A Computed Tomography (CT) scan with intravenous contrast is the most definitive imaging study, especially in complex cases, as it provides detailed visualization of the pleural space. The CT scan helps identify loculations and the “split pleura” sign, which is the thickening and separation of the pleural membranes by the fluid, a highly specific sign of empyema. The definitive diagnostic procedure is thoracentesis, where a needle is inserted into the pleural space to aspirate a sample of the fluid.
This collected fluid is sent for a detailed pleural fluid analysis, which is essential for confirming the infection and guiding treatment. Empyema is confirmed if frank, visible pus is aspirated, or if the fluid shows specific chemical markers. Key indicators of a complicated infection include a low pleural fluid pH, typically below 7.2, and a low glucose level, often less than 60 mg/dL, reflecting the high metabolic activity of the infecting bacteria and inflammatory cells.
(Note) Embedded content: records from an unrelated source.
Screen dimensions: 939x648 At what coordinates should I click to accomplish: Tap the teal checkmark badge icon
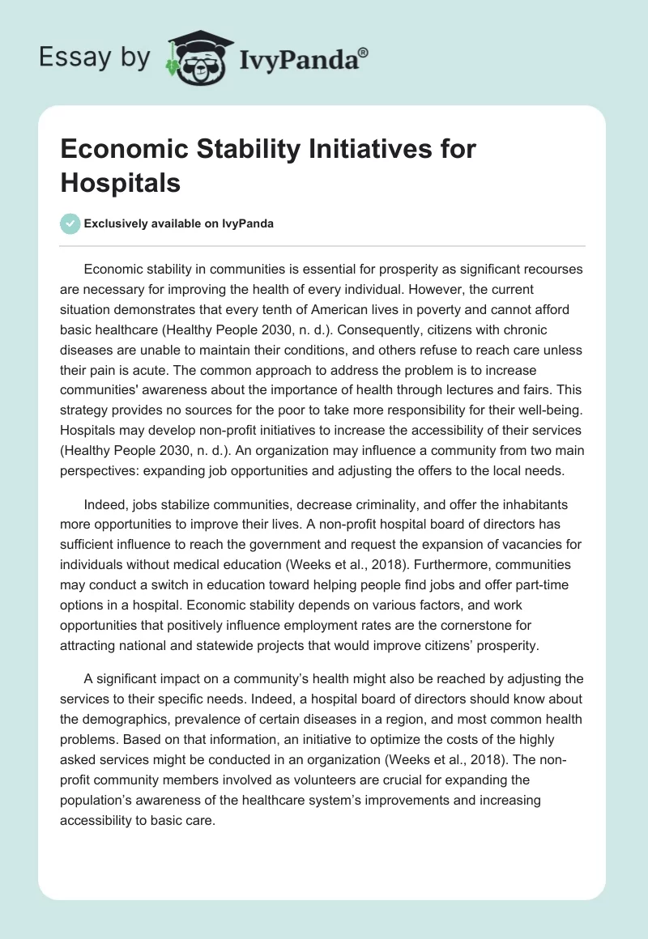(70, 223)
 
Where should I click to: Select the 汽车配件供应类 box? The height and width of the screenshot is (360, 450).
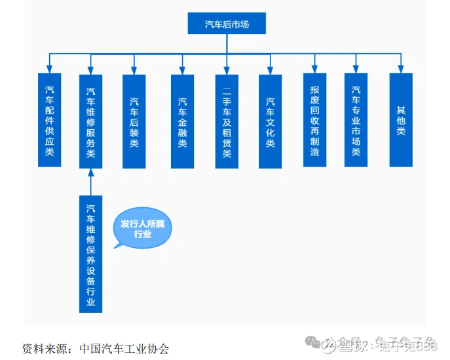click(x=49, y=119)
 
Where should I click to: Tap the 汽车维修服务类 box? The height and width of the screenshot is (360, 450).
click(x=91, y=121)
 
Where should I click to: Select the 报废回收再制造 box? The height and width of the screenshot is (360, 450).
click(x=314, y=119)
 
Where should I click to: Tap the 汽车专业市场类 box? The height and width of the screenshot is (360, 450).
click(x=356, y=119)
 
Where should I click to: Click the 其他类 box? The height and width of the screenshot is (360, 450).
click(x=401, y=119)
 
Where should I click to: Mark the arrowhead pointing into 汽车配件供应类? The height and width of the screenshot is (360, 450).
click(x=49, y=69)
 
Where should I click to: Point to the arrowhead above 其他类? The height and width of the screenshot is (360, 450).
click(x=401, y=68)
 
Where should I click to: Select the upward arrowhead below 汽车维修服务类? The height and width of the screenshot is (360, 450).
click(x=91, y=174)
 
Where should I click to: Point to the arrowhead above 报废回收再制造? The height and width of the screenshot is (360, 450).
click(x=314, y=68)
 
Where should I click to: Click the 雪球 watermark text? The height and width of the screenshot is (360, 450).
click(x=350, y=344)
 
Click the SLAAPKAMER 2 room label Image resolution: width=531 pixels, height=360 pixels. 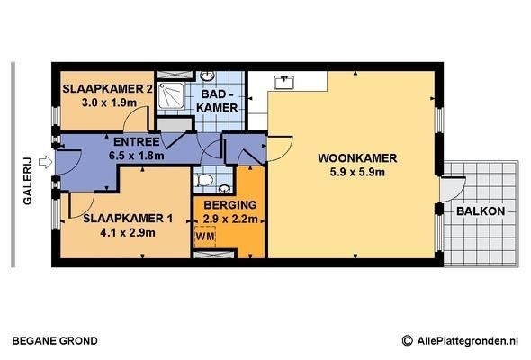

The fluid is also analyzed for Gram stain results and culture to identify the specific organism causing the infection, which is crucial for tailoring antibiotic therapy.
Step-by-Step Treatment Options
The treatment of empyema is staged and aggressive, focusing on two main goals: eradicating the bacterial infection and completely draining the accumulated pus. Initial management begins with empiric broad-spectrum antibiotics, chosen to target the most likely pathogens. This choice is later refined to a more specific antibiotic once the pleural fluid culture results are available. Prompt drainage of the infected fluid is a mandatory intervention, as antibiotics alone are insufficient to clear the pus.
Drainage Procedures
For early-stage, free-flowing effusions (the exudative stage), a simple needle aspiration (thoracentesis) may be attempted. However, complicated effusions and frank empyema require the insertion of a chest tube (tube thoracostomy). The tube, often a small-bore catheter, is placed into the pleural space, ideally under ultrasound guidance, to allow continuous drainage.
Fibrinolytic Therapy
If the empyema is in the fibrinopurulent stage with loculations, the thick pus and fibrous strands can impede drainage through the chest tube. In these cases, intrapleural fibrinolytic agents, such as tissue plasminogen activator (tPA) combined with deoxyribonuclease (DNase), may be injected through the tube. This enzymatic therapy breaks down the fibrin and septations, improving fluid removal and attempting to avoid surgery.
Surgical Intervention
Surgical intervention is the next step if chest tube drainage and fibrinolytic therapy fail to resolve the infection or if the empyema is in the advanced organizing stage. The preferred minimally invasive procedure is Video-Assisted Thoracoscopic Surgery (VATS). VATS allows for the direct breakdown of loculations, removal of pus and debris (debridement), and stripping away of the thick pleural peel (decortication) to permit the lung to re-expand fully. For chronic or highly advanced cases, an open thoracotomy and decortication may be necessary to fully clear the infection and restore lung function.